How do you deal with it? I'm finding it harder everyday.
I already humiliated that person in-front of others on another false claim he tells people, with his repeated claim of how he's been farming all his life. He only says that because of my family's farming back ground. I, in-front of everyone standing there listening to him, said "the Fuck you have", I only hear him say now he has a 20ac hobby farm which he round bales hay, that much would be would be true, would I consider it a farm? No, but at least he is not comparing himself to a real farmer.
This person claims to have done everything all his life no matter the subject.
orkan last edited by
how does one find the truth?
You discover truth by performing the work. Experience. Just as the phrase I coined many years ago, which is displayed on our website: Experience is the fire in which theory burns and truth emerges.
What you are speaking of is something different, and that is figuring out how to decide who to listen to. That is significantly harder, because there are many people in the precision rifle world who simply do not adhere to a moral code or value set. They are smooth talkers, have all the right connections, and may even have a lot of experience. Long on buzz words and long resumes that will seem extremely impressive. Maybe they are. Maybe it's just the kind of person you're looking for. Only you can decide.

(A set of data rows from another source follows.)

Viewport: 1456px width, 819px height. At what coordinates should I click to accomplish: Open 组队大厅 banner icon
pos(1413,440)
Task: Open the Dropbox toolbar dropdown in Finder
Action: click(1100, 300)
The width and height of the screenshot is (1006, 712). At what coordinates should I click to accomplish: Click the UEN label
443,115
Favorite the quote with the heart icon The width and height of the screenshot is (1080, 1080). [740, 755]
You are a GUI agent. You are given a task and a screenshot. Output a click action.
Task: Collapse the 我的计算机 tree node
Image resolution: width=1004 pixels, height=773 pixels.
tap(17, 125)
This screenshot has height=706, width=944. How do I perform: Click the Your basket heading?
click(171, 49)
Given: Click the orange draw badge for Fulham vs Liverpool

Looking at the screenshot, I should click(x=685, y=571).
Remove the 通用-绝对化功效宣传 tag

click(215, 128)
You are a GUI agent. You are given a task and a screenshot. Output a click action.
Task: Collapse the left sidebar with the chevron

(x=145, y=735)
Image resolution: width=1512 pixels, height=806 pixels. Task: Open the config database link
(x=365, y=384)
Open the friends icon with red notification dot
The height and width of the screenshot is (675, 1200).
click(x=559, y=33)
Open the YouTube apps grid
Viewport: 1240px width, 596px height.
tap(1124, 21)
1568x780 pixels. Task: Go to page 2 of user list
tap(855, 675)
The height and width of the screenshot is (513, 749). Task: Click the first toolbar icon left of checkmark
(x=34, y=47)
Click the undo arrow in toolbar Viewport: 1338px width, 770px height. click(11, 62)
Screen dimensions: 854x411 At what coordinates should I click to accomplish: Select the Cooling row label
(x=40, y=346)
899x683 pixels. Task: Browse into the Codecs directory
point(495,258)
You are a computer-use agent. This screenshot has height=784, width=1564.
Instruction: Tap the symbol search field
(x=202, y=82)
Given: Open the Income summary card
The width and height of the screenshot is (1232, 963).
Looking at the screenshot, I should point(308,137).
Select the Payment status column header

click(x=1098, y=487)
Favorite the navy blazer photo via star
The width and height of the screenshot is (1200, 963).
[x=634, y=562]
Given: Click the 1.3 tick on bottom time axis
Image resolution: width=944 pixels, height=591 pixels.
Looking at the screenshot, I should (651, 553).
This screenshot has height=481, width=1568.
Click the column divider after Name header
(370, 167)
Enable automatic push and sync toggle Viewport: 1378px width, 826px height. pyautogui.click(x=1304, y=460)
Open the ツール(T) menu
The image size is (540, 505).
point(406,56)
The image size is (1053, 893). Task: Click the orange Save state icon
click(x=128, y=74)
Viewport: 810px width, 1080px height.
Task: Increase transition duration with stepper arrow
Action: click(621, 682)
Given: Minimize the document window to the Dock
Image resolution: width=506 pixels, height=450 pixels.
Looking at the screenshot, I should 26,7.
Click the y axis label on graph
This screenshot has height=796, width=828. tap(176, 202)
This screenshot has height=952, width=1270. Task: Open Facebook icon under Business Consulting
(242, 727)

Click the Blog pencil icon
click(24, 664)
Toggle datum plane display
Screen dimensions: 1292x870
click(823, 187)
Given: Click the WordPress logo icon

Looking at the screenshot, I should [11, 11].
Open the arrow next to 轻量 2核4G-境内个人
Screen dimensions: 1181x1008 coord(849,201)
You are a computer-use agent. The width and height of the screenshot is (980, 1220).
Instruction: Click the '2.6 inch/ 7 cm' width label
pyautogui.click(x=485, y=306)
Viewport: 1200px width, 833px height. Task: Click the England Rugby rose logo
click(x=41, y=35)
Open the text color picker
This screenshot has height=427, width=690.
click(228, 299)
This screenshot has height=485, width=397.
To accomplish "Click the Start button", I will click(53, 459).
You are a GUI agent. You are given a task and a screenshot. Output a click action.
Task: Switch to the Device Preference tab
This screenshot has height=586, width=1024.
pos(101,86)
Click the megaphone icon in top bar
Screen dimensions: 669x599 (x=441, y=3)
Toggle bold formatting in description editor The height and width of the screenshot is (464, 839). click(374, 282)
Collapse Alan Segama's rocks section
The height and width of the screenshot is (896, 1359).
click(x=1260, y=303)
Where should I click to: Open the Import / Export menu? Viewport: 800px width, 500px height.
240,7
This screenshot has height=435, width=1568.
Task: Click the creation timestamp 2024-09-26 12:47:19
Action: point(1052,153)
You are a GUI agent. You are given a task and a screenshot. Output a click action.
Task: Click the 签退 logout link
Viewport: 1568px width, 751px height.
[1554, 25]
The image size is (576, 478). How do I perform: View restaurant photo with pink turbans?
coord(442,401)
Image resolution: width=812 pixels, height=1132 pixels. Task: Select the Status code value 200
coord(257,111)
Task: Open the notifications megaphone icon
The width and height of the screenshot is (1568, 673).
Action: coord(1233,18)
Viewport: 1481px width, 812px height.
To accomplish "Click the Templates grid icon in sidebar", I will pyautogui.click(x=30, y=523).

Time tends to reveal the truth of things. I have mentored many shooters in the past. I'm presently mentoring several. While I have a huge number of customers that ask advice, I'm not able to "mentor" them because the flow of information from me to them is still encumbered with trust issues. Among those shooters I'm mentoring that trust my word, I tend to take great lengths to show them my work. I prove to them that I've done my diligence and I'm not offering my advice lightly or without proof. Yet even those shooters are not ready to hear the answers from time to time. Often it isn't until much after I've given them the answer that they realize the gravity of what I said or demonstrated.
That's a long winded way of telling you that I do not have an answer for you as it pertains to trying to decide who to listen to. It takes a keen intellect and a significant portion of instinct to avoid the snake oil salesmen among us. ... and there are as many snake oil salesmen as there are trees in the world. I pay the price for those shameful people every single day. Were it not for them, people would be much quicker to accept what I was telling them. If not at first, certainly after evidence of my experience were provided. Just as with all other relationships, there's a certain amount of risk involved in listening to someone else. Time will show you who truly cares for your interests. So manage your risk as best you can. True experts are not afraid of showing their work.
The friday before all of our training classes, I make it a point to shoot a few rounds for those in attendance. My talents, or lack of them, is laid bare for all to see. This is why I quite possibly have more documented and photographed shots posted online than any person living. I can't be certain that it's true, but it certainly may be. Those here on gunhive, and other forums before it, have witnessed a massive number of my shots in the last decade. I'm not shy about my true performance and capabilities. If you find a person in authority on a subject that is willing to show-and-tell, show their work in that way... you'll likely find someone you can trust. There are not many.